> [Exercise inputs]:
▬▬▬▬▬▬▬▬▬▬

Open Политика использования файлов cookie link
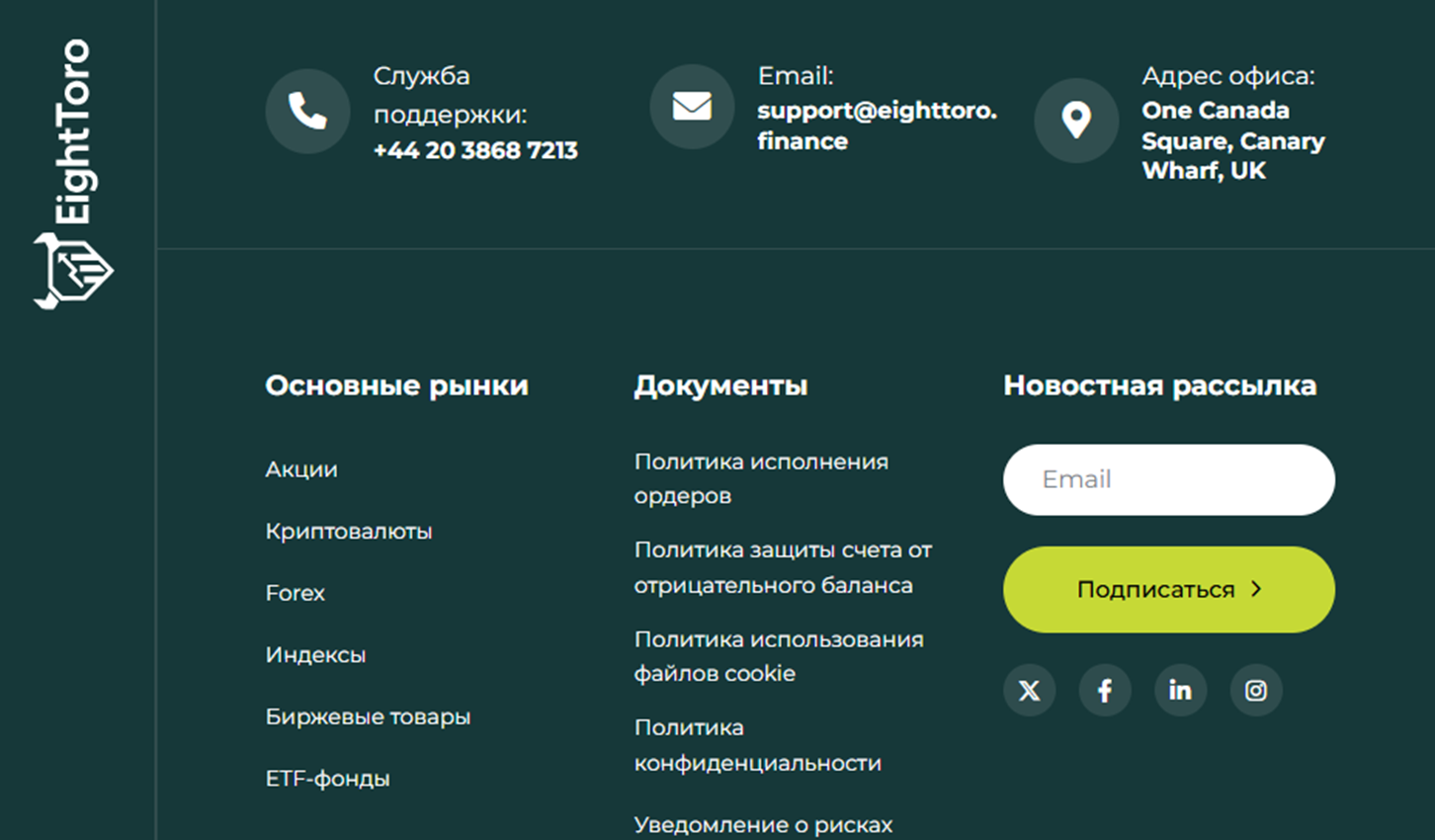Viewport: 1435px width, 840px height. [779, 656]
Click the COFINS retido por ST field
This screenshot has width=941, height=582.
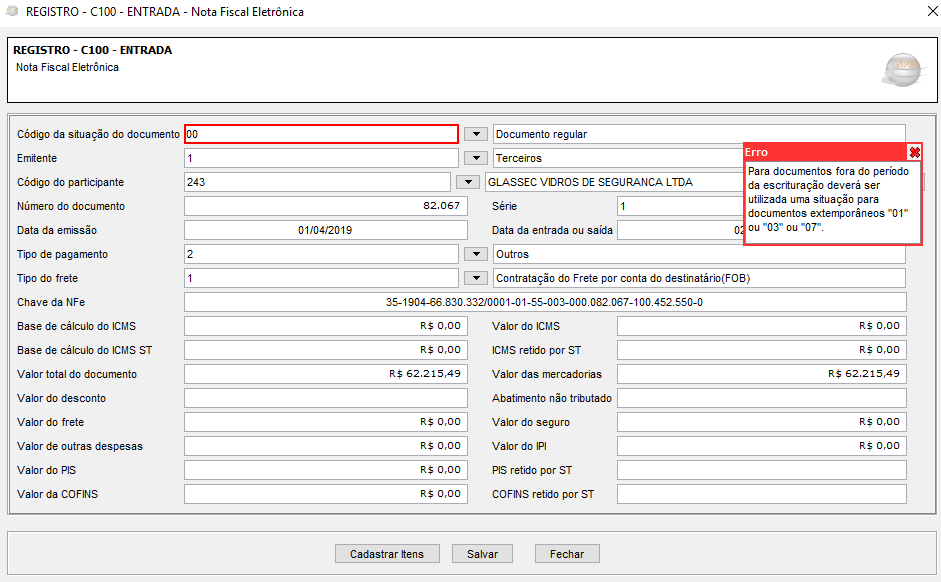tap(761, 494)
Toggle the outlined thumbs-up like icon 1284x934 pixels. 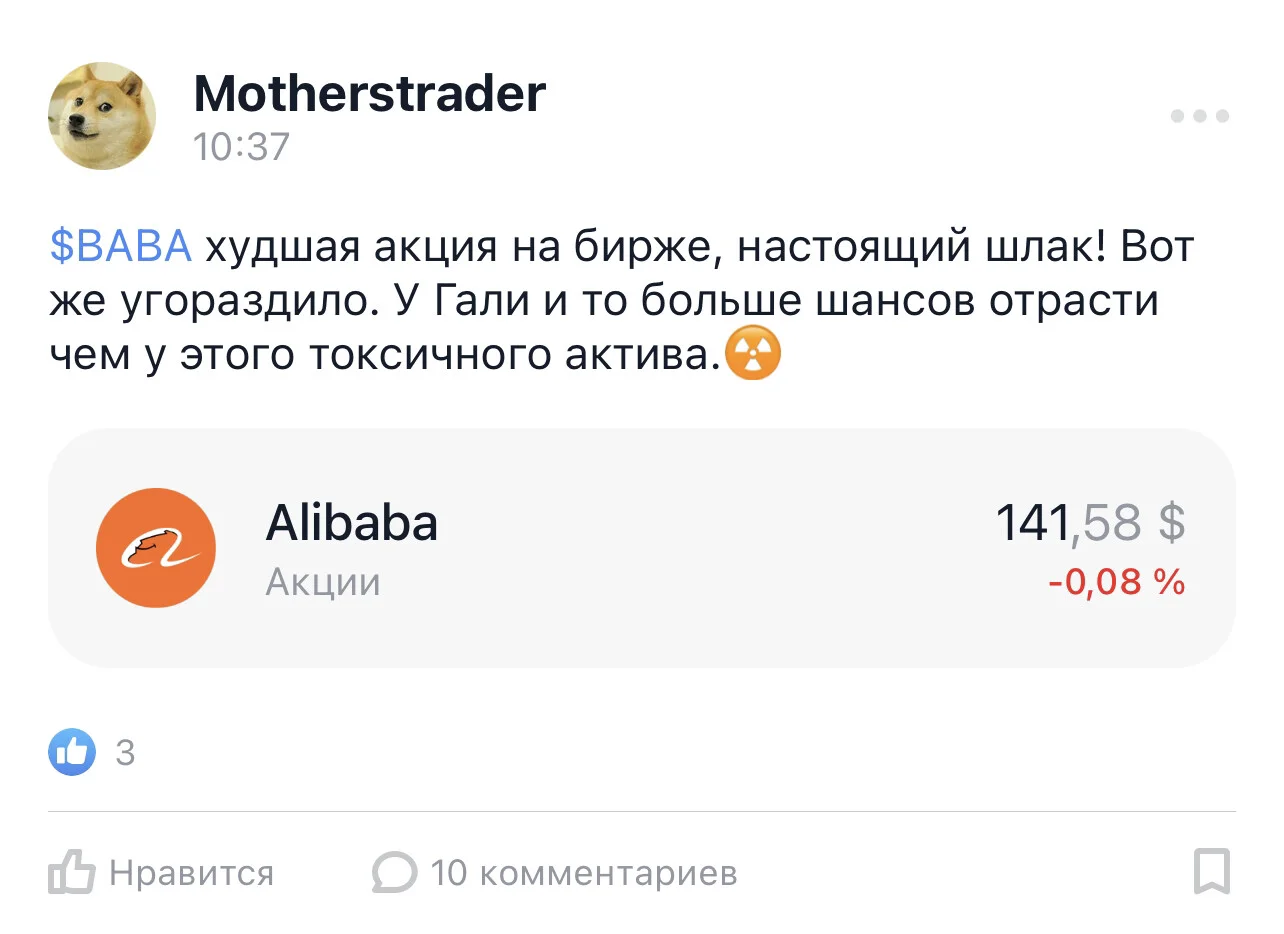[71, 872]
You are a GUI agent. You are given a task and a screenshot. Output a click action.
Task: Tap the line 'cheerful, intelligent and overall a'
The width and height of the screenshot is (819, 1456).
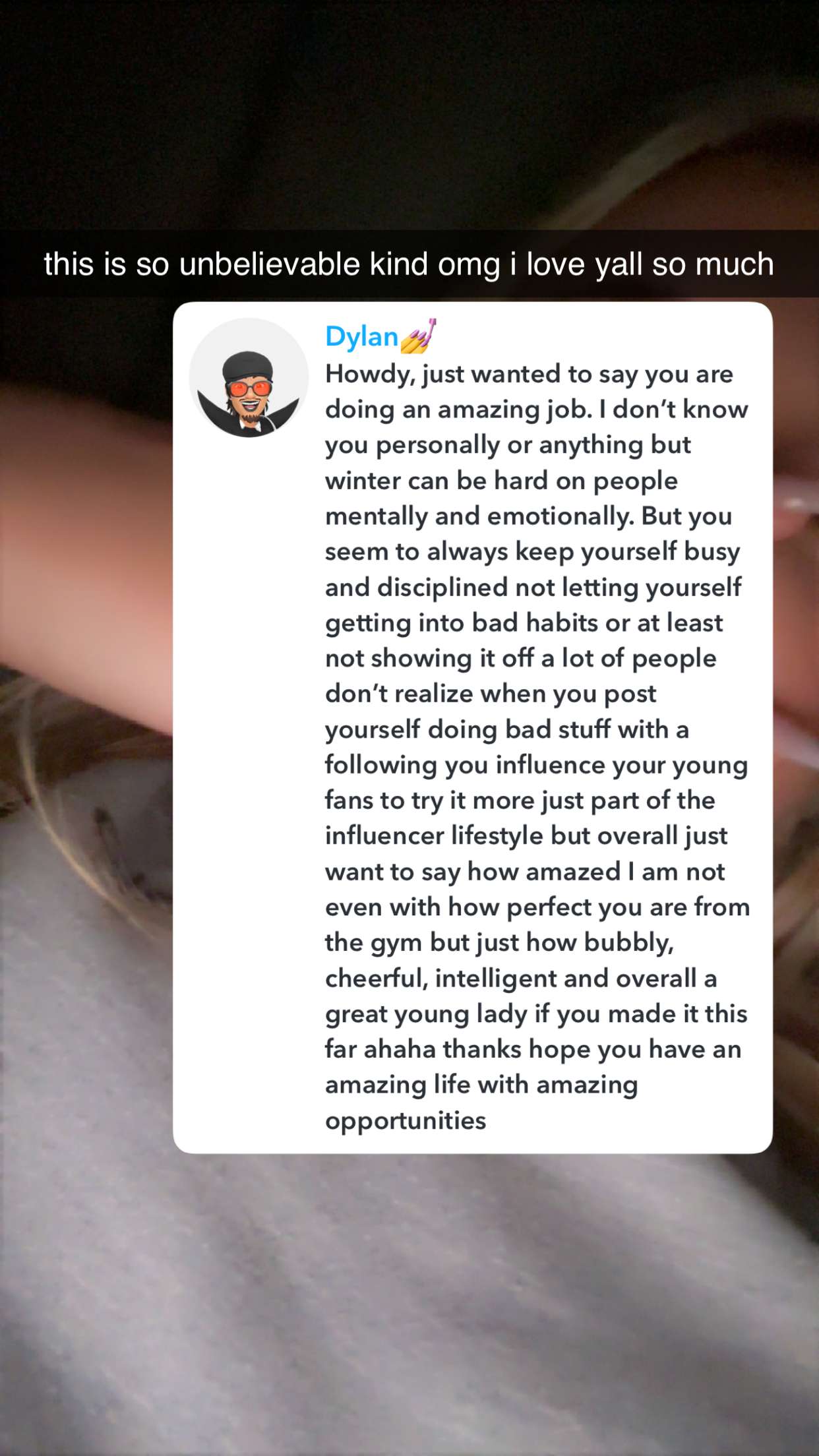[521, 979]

▬▬▬▬▬▬▬▬▬▬

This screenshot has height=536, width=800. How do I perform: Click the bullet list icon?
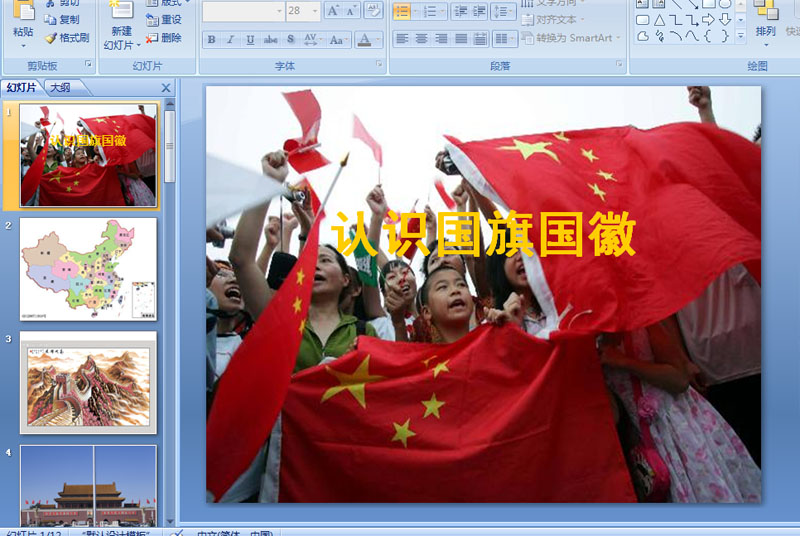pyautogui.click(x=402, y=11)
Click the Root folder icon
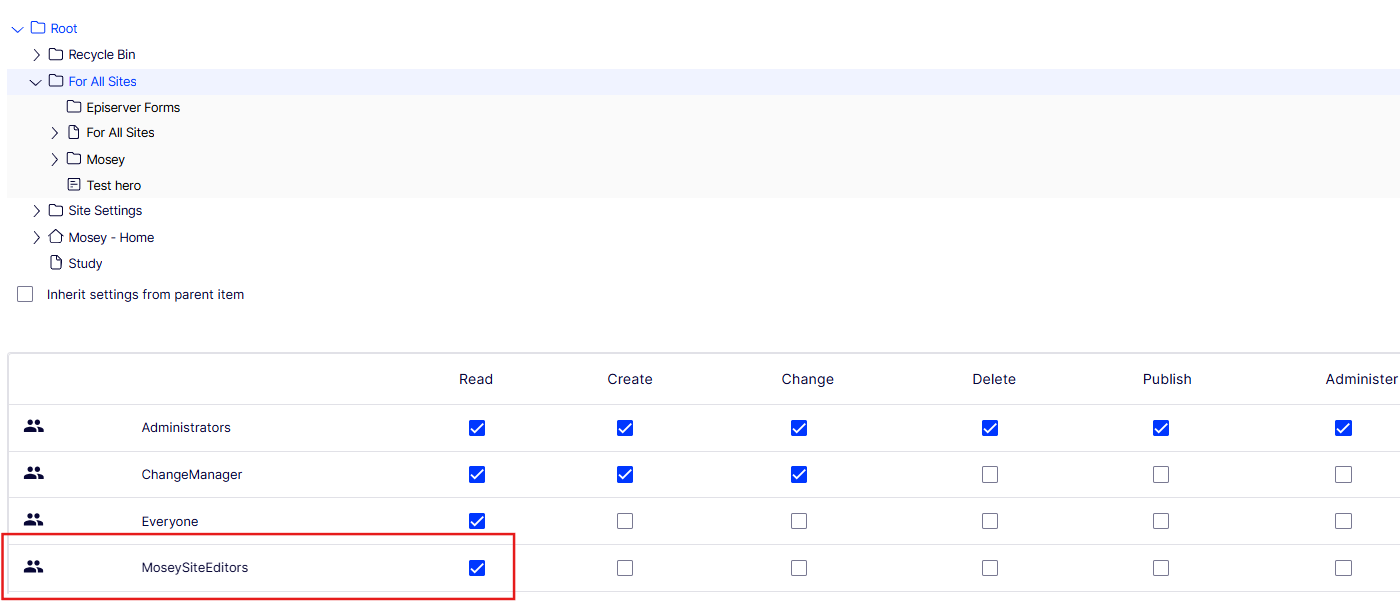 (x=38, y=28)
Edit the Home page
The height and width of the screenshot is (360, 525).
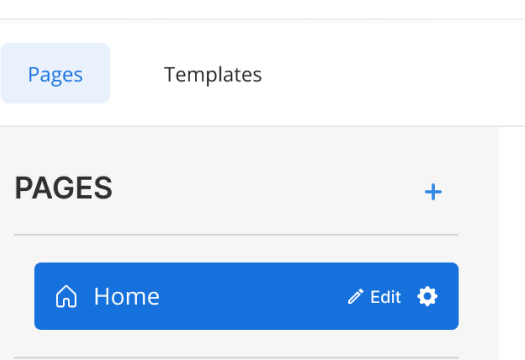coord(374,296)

▬▬▬▬▬▬▬▬▬▬

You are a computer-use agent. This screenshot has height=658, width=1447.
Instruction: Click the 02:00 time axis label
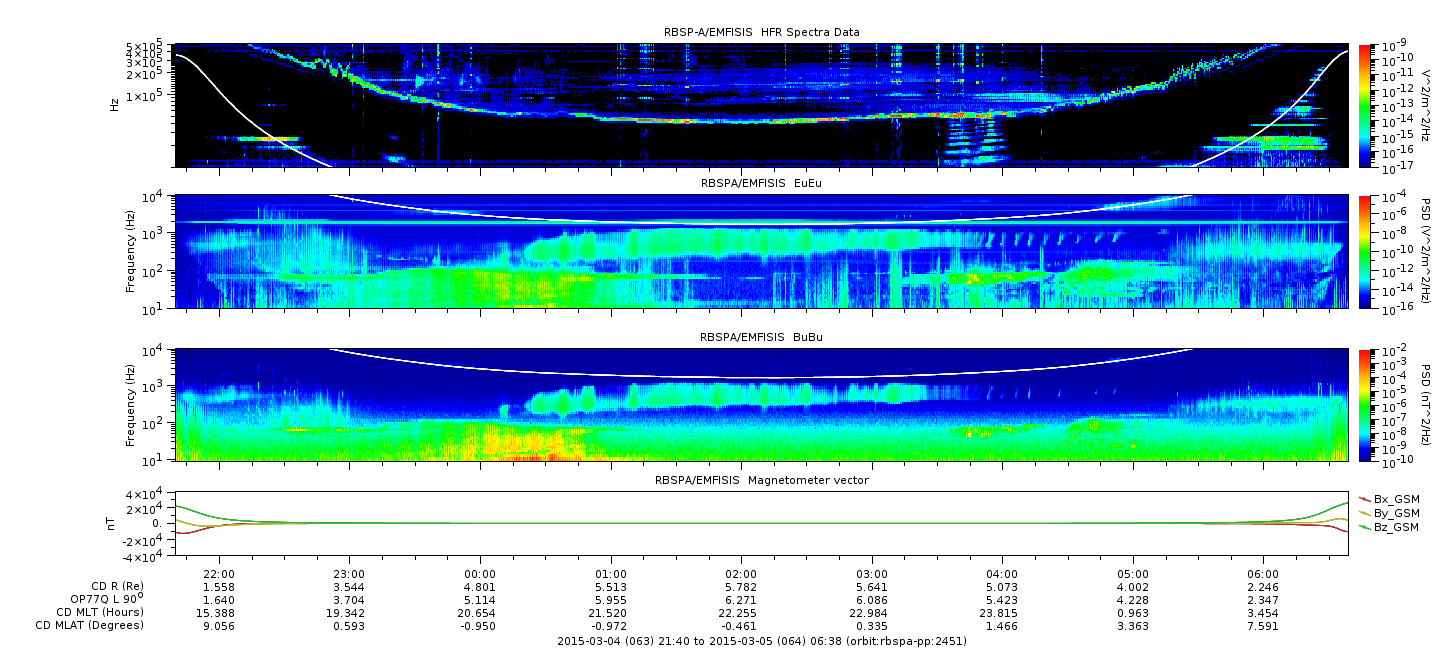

▬▬▬▬▬▬▬▬▬▬

> [Task instructions]: What lines of the material above hold the string "agent"? Please copy them.

> [Answer to this task]:
You are a GUI agent. You are given a task and a screenshot. Output a click action.
You are a computer-use agent. This screenshot has height=658, width=1447.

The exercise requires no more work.